# Jekyll Island, Ga. 2-28. Madness.



## Railroader (Apr 13, 2005)

I got up at 0500, drove for an hour each way, peddled/paddled my kayak at least 8 miles, made at least 500 casts, and got the back of my already red neck all sunburned....For this!!!










It's madness, I tell you!...


----------



## barty b (Dec 31, 2004)

least you got out there :fishing:


----------



## TunaFish (Aug 16, 2001)

*At least*

the temp is still in the 80's right? BTW, always enjoy your pics. Now, what kind of fish is that?

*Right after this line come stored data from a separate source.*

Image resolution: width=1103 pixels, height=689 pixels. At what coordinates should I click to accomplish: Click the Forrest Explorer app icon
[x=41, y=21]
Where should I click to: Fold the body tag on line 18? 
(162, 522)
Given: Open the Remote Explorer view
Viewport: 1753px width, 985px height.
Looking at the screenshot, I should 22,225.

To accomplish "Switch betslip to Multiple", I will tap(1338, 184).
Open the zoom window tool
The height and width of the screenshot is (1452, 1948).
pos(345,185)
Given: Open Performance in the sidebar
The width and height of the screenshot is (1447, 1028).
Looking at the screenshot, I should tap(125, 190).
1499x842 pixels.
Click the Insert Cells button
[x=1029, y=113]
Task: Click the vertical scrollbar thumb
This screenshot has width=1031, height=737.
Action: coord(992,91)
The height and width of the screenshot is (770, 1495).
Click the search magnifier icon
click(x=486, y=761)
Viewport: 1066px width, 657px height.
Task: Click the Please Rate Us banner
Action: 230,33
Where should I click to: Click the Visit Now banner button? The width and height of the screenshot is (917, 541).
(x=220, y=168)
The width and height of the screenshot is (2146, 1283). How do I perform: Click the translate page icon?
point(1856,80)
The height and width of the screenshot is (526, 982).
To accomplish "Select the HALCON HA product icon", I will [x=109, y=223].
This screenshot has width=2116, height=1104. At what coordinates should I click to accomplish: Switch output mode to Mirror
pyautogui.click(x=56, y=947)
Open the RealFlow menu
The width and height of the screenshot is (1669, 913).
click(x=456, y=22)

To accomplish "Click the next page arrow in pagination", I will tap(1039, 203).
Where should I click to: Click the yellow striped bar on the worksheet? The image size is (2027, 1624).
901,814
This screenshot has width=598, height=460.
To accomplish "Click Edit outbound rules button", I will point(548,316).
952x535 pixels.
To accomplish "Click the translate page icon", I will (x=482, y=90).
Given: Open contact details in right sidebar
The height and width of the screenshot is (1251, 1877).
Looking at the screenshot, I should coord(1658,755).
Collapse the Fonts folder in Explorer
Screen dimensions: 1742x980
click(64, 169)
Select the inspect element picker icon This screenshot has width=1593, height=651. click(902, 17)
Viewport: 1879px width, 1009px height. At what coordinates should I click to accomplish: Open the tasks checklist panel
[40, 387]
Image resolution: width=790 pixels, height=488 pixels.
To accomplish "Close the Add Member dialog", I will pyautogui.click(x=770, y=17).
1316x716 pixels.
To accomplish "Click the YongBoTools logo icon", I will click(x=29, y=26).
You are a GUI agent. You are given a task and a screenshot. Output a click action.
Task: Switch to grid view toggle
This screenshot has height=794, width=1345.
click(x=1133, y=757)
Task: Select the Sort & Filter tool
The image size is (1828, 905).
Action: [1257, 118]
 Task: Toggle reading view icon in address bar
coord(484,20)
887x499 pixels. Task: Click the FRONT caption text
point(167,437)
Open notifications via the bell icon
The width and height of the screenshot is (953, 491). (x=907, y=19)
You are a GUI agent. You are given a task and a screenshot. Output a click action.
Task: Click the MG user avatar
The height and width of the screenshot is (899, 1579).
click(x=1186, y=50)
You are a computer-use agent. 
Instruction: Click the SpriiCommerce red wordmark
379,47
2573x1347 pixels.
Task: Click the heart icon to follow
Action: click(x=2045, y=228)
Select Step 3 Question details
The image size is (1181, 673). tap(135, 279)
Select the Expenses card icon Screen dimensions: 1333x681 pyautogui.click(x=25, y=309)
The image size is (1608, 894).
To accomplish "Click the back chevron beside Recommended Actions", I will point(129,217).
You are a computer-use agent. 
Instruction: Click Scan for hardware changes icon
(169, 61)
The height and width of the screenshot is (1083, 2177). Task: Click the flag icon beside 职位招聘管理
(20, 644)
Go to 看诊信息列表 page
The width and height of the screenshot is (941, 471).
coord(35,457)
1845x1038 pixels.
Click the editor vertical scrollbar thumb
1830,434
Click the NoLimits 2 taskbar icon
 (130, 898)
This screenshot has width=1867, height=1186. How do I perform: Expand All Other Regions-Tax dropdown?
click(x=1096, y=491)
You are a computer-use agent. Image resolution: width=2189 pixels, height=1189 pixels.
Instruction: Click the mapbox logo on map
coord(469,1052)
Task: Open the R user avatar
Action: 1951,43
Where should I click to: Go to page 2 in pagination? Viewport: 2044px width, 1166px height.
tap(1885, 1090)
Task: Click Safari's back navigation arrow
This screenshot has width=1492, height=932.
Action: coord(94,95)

Curious mind need to know...


----------



## barty b (Dec 31, 2004)

Sand perch..choking on a salted pink shrimp bite


----------



## TunaFish (Aug 16, 2001)

*Thanks BB*

I thought the pink is a case of tonsilitis!!:redface:


----------



## Railroader (Apr 13, 2005)

barty b said:


> Sand perch..choking on a salted pink shrimp bite



DING DING DING!!!!

We have a winner!


----------



## hengstthomas (Mar 11, 2006)

hmmm they make great bait for fall trout up here.


----------



## DORIGHT (Dec 1, 2006)

I Guess That One You Would Prepare Whole..huh ?? Or Maybe Just Down The Little Bugger Right There....can U Say Sushi !!:d 

Keep It Up. Rather Have That On The Line Then Punchin Keys.:--|


----------



## bigphil (Jul 9, 2006)

Now I know what that is. My daughter caught several last year in clam creek.


----------



## jay b (Dec 1, 2002)

Looked like a deep drop caught fish spitting up it's guts. :--|


----------